►

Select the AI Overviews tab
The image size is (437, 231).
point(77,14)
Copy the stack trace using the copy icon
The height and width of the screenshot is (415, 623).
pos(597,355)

◄

### EXERCISE GOAL
Transcribe every entry exactly as it reads.

### WRITTEN ANSWER
Select the AI Overviews tab
The image size is (437, 231).
point(77,14)
Copy the stack trace using the copy icon
The height and width of the screenshot is (415, 623).
pos(597,355)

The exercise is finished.